Do you feel competent enough to actually validate historical or linguistic theories? If so, I assume you have published some articles or books, and have the academic background behind you.

I managed to find the relevant links online.

THE HOMELAND OF SLAVS IN THE LIGHT OF NAMES OF SOME TREES AND FISH:
https://www.academia.edu/7074358/THE...TREES_AND_FISH

Further on the homeland of slavs in the light of names of some trees (elms, poplars and the aspen, and maples):
https://www.academia.edu/7074384/Fur...en_and_maples_

And one more - The Germanic loanwords in Proto-Slavic:
https://books.google.ca/books?id=0iW...0trees&f=false

I do find Florin Curta's theories interesting and brilliant. Today, we leave in a world where (I assume) experts from different disciplines can collaborate to do research. The field of DNA/genetic studies, as I have already mentioned and stated in a different thread, have seemingly demonstrated and obliterated Greek, Bulgarian and Serbian theories about the origins of Macedonians. In the following article Curta concludes that "Judging from the archaeological evidence, no Slavs have settled in Macedonia during the seventh century":
http://www.academia.edu/2292584/Were...tury_Macedonia

The late Serbian Historian Tibor Zivkovic thinks that the Slavs made up 2%-3% percent of the Balkan population (the rest were all natives - as a result the Slavic language was diffused mostly by language shift):
https://www.youtube.com/watch?v=GeKUHwaW1k4

Note that this does not change anything regarding the fact that Slavs migrated to the south, from their homeland (it is not that important whether or not Slavs were known by any specific names at this stage; there are many similar examples from history where actual peoples from antiquity or otherwise did not go by or call themselves certain names ascribed to them by modern dan historians).

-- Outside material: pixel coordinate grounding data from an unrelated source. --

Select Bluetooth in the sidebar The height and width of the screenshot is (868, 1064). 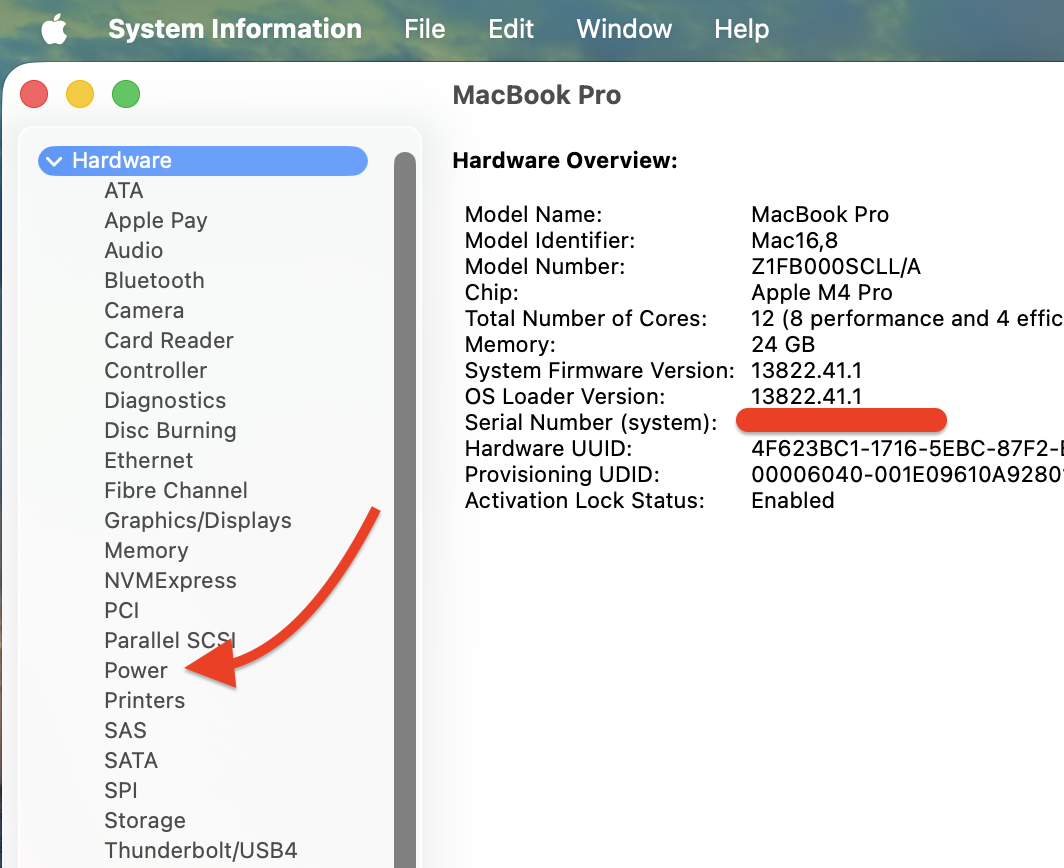tap(154, 281)
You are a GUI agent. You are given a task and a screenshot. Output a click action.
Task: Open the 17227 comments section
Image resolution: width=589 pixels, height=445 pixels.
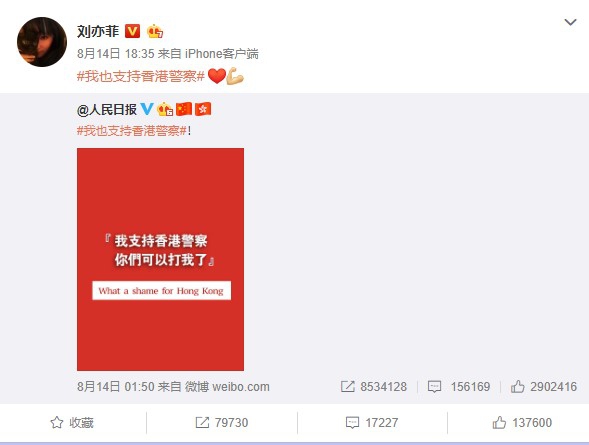tap(372, 422)
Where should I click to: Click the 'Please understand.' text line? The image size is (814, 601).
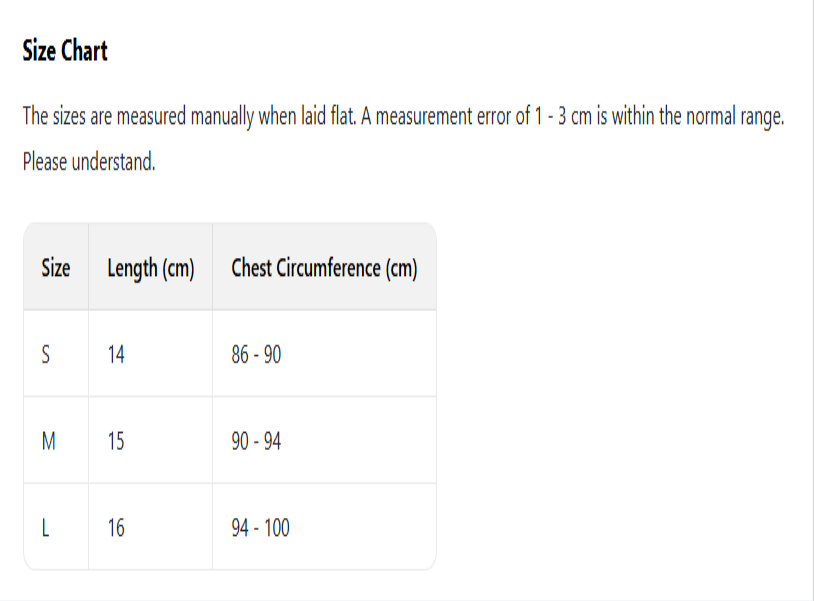89,161
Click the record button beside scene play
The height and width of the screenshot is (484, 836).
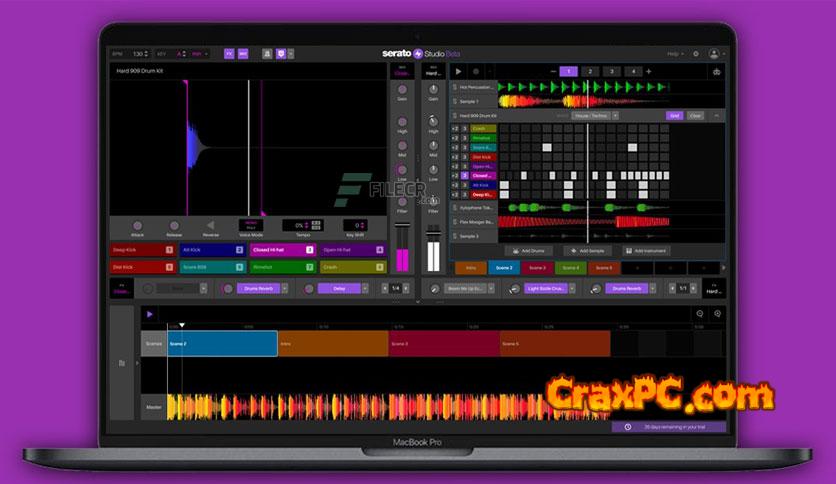click(476, 72)
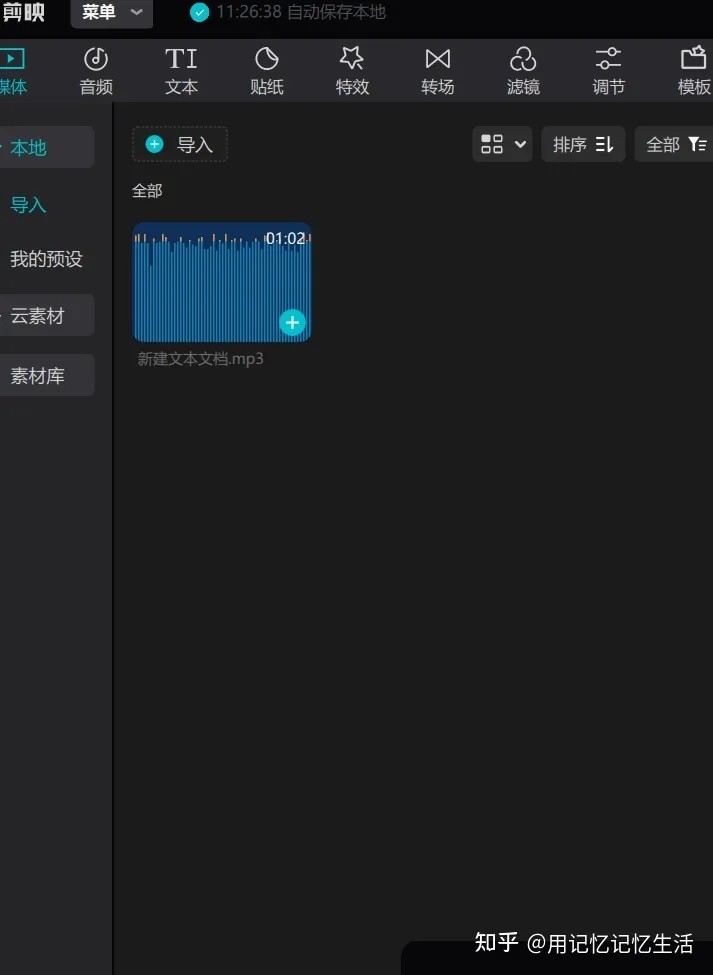Open the 滤镜 (Filters) icon
Screen dimensions: 713x975
coord(523,59)
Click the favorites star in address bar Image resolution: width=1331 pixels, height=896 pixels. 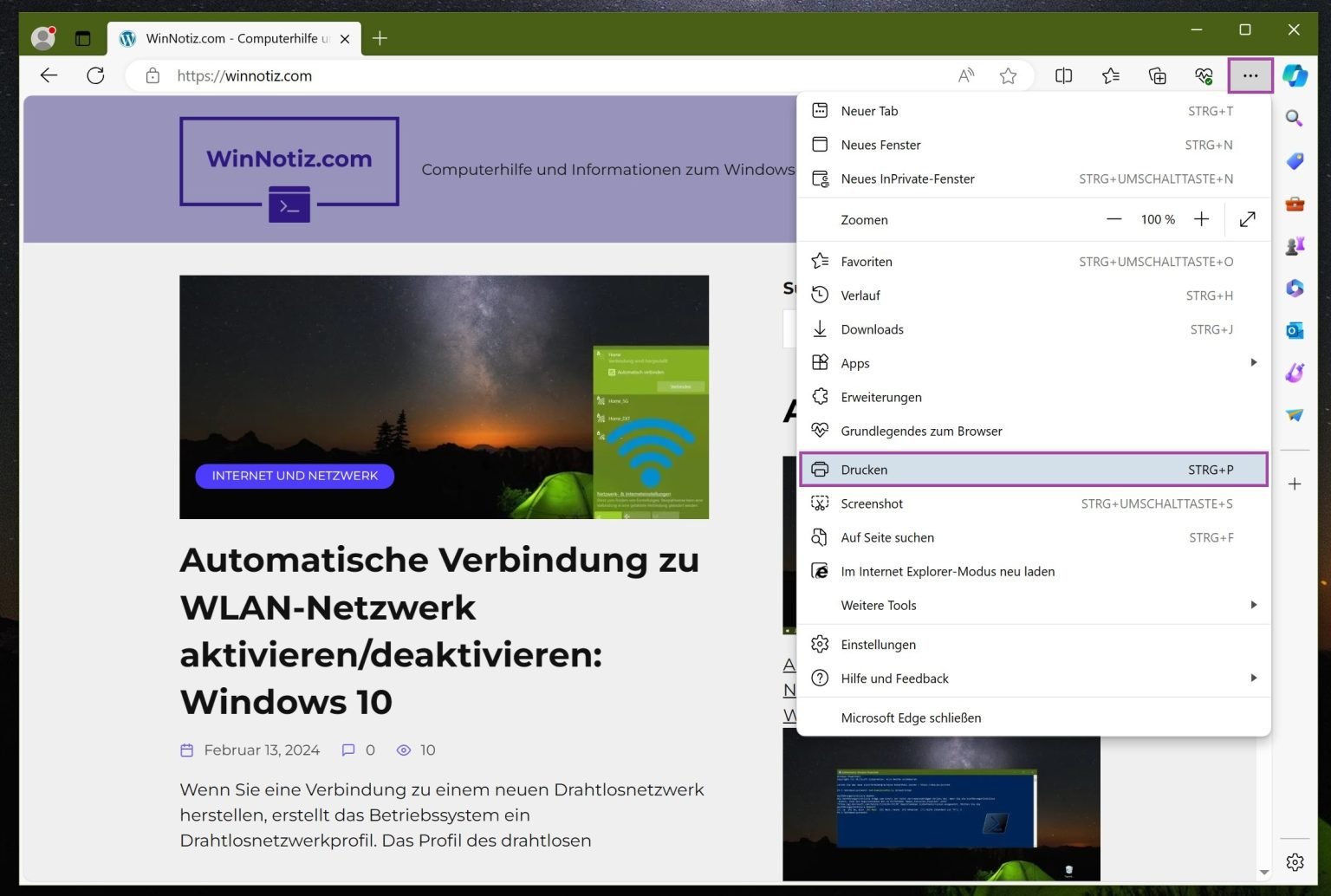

Your stance that "I agree, except at this stage I am reluctant to refer to a 'homeland of the Slavs' as it suggests a large group of people that were hitherto unheard of yet suddenly exploded onto the scene to occupy much of Europe. I don't agree with that." is very interesting. Would you be able to elaborate why? I actually read a while back that Slavs were formed as a separate people, with unique language, relatively "late" by intermingling and coming together of Baltic, Iranian, and perhaps other elements (if I remember to find quotes/screenshots of this argument I will post it here).